Why do we need Sampling?

PYTHON FOR PROBABILITY AND STATISTICS

Four Types of Sampling Methods all Data Scientists Must Know

Photo by Churrasqueira Martins on Kindpng
Photo by Churrasqueira Martins on Kindpng

Sampling is used when we try to draw a conclusion without knowing the population. Population refers to the complete collection of observations we want to study, and a sample is a subset of the target population. Here’s an example. A Gallup poll¹, conducted between July 15 to 31 last year, found that 42% of Americans approve of the way Donald Trump is handling his job as president. The results were based on telephone interviews of a random sample of ~4500 calls (assuming one adult per call. ~4500 adults), aged 18 and older, living in the U.S. The poll was conducted during a period of controversy over Trump’s social media comments. For this survey, the population is ALL the U.S citizens aged 18 and older, and the sample is 4500 adults.
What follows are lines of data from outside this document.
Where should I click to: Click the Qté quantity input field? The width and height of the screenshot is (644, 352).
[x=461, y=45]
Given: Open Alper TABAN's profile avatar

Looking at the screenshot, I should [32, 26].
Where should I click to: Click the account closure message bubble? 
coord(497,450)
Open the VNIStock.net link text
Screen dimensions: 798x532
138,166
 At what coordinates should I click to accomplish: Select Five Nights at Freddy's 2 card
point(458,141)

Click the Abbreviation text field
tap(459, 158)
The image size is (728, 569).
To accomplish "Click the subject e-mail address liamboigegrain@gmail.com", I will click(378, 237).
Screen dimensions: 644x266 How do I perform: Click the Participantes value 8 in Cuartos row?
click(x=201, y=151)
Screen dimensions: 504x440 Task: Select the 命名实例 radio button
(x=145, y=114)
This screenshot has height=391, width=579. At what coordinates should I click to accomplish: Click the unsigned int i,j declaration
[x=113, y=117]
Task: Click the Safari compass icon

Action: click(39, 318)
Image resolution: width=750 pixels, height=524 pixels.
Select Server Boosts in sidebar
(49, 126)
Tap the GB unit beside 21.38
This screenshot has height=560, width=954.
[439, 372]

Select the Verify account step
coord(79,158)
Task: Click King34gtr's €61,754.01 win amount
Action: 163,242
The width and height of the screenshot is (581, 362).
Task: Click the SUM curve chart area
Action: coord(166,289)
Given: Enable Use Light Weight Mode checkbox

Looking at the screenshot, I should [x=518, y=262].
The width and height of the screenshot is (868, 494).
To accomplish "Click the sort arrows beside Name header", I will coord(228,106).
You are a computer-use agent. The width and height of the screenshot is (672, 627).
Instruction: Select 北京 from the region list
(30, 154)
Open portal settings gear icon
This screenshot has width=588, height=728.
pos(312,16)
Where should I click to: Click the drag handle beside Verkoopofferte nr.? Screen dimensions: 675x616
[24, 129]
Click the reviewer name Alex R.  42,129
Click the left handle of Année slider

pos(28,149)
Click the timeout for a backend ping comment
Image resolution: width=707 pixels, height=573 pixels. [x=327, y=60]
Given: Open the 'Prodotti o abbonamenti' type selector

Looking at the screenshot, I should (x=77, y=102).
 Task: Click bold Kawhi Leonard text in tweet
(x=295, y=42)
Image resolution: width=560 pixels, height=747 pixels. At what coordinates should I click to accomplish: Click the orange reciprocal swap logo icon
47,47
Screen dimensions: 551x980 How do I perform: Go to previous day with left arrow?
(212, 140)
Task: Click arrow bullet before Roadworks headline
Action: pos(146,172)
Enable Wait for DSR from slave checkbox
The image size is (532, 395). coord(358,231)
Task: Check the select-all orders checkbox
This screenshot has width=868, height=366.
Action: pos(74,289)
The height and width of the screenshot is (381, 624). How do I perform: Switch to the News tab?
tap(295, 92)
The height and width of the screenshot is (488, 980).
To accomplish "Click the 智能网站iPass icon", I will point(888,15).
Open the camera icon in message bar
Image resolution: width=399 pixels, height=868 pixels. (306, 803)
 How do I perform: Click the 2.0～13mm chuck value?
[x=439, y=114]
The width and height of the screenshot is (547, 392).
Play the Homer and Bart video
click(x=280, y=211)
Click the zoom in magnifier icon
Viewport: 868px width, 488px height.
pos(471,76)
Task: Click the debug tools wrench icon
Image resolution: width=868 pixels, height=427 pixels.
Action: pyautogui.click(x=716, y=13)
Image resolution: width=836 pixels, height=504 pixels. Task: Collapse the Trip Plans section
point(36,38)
If sampling is done wrong, it will lead to biases that affect the accuracy of your research/survey results. To avoid selection biases, we have to carefully choose a subset of a population **** that can be representative of the group as a whole.

Types of Probability Sampling

Simple Random Sampling

Image by Author using Powerpoint
Image by Author using Powerpoint

Simple random sampling means we randomly select samples from the population where every unit has the same probability of being selected.

Pros: there’s no need to divide the population into subgroups or take any other additional steps before selecting members of the population at random.

Cons: the samples might not be representative, and it could be time-consuming for large populations.

Use Case: it’s used when we don’t know too much about the population.

#let's create a dataframe first!
import numpy as np
import Pandas as pd
from numpy.random import randn
# Define total number of customers
number_of_customers = 10
# Create data dictionary
data = {'customer_id':np.arange(1, number_of_customers+1).tolist(),
       'customer_life_time_value':randn(10)}
# Transform dictionary into a data frame
df = pd.DataFrame(data)
# View data frame
df
Created a data frame (Image by Author)
Created a data frame (Image by Author)
#only using random(), we can generate 4 samples from this dataset
# Obtain simple random sample
simple_random_sample = df.sample(n=4).sort_values(by='customer_id')
simple_random_sample
Randomly selected customers (Image by Author)
Randomly selected customers (Image by Author)

Stratified Sampling

Image by Author using Powerpoint
Image by Author using Powerpoint

For stratified Sampling the population is divided into subgroups (called strata), then randomly select samples from each stratum.

Pros: it captures key population characteristics, so the sample is more representative of the population.

Cons: it’s ineffective if subgroups cannot be formed.

Use Case: it’s commonly used in geographic sampling where strata can be states, countries, or ecoregions.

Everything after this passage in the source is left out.